WHAT THE TASK REQUIRES — Within the material, how many of the lines include the word "will"? State only that number.

GIVEN DATA —
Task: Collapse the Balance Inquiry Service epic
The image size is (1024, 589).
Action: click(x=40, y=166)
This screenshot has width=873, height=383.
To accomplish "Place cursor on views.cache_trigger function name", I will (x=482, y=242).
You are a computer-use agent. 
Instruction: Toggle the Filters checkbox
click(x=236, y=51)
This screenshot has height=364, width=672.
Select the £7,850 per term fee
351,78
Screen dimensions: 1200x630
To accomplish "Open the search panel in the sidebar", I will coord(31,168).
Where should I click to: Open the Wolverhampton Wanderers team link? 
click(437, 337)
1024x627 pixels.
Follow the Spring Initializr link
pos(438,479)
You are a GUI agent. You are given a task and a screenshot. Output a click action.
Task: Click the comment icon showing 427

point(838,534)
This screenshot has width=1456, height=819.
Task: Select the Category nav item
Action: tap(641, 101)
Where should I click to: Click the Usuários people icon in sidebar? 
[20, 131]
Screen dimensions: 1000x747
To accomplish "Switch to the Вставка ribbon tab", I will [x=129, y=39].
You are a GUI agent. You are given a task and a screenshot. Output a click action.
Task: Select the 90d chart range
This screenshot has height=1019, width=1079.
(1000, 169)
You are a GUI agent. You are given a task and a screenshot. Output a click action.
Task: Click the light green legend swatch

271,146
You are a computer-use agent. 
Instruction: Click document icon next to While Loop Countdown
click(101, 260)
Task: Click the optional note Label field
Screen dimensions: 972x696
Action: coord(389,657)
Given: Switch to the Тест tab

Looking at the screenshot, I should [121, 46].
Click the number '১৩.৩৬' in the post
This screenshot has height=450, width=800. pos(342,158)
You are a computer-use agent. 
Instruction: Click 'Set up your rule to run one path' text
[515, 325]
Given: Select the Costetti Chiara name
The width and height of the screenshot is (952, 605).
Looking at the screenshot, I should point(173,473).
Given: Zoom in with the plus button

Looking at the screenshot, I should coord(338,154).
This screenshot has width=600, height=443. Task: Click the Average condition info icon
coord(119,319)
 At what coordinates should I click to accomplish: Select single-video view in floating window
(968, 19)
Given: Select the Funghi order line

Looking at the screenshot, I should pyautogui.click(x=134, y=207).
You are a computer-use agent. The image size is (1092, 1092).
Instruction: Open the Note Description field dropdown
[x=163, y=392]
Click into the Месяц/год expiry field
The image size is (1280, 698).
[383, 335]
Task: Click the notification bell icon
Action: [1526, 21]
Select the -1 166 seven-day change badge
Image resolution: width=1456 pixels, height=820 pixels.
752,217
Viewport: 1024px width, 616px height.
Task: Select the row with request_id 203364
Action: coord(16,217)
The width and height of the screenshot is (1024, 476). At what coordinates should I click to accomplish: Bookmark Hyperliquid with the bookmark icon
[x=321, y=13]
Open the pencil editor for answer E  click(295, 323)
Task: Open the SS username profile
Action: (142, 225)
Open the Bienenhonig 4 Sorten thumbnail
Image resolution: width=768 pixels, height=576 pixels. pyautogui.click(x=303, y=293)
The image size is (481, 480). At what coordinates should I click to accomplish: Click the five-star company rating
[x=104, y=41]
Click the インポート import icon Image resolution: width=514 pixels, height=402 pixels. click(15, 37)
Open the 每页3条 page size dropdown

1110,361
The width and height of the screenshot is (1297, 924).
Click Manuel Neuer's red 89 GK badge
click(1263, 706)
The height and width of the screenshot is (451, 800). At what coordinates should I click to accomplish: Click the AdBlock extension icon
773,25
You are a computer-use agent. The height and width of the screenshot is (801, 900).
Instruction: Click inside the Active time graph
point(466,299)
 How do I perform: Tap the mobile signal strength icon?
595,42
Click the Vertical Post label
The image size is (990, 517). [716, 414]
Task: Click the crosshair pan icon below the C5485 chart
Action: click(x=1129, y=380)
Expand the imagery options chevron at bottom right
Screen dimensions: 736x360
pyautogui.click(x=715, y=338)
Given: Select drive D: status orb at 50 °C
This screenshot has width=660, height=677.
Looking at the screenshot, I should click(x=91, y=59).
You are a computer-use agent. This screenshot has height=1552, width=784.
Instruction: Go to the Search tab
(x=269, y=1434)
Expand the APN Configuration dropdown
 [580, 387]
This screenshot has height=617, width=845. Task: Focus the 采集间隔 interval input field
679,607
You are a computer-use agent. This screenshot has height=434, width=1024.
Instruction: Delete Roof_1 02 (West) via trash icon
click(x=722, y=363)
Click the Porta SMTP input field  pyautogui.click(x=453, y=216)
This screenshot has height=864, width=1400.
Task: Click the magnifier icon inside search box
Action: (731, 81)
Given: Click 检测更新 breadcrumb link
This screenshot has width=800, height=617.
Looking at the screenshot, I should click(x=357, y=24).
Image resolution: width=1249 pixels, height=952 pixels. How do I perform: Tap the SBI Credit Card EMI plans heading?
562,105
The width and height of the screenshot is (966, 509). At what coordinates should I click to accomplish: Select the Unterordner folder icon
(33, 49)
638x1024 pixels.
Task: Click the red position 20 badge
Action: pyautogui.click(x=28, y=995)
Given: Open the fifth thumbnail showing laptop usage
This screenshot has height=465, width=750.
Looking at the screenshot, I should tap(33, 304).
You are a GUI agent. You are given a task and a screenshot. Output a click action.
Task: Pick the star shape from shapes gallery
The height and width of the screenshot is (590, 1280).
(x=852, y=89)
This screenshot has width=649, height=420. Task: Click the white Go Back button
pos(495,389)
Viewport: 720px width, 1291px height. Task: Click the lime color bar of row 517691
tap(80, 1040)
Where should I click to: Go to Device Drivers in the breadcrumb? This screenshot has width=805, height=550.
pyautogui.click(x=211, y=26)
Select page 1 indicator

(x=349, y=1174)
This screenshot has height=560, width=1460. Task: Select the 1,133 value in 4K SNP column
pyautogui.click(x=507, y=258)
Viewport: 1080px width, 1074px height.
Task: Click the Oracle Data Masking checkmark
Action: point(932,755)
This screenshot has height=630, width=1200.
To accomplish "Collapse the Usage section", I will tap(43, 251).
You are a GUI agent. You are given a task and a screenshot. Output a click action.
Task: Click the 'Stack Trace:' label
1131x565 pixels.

COMPLETED EXERCISE — 4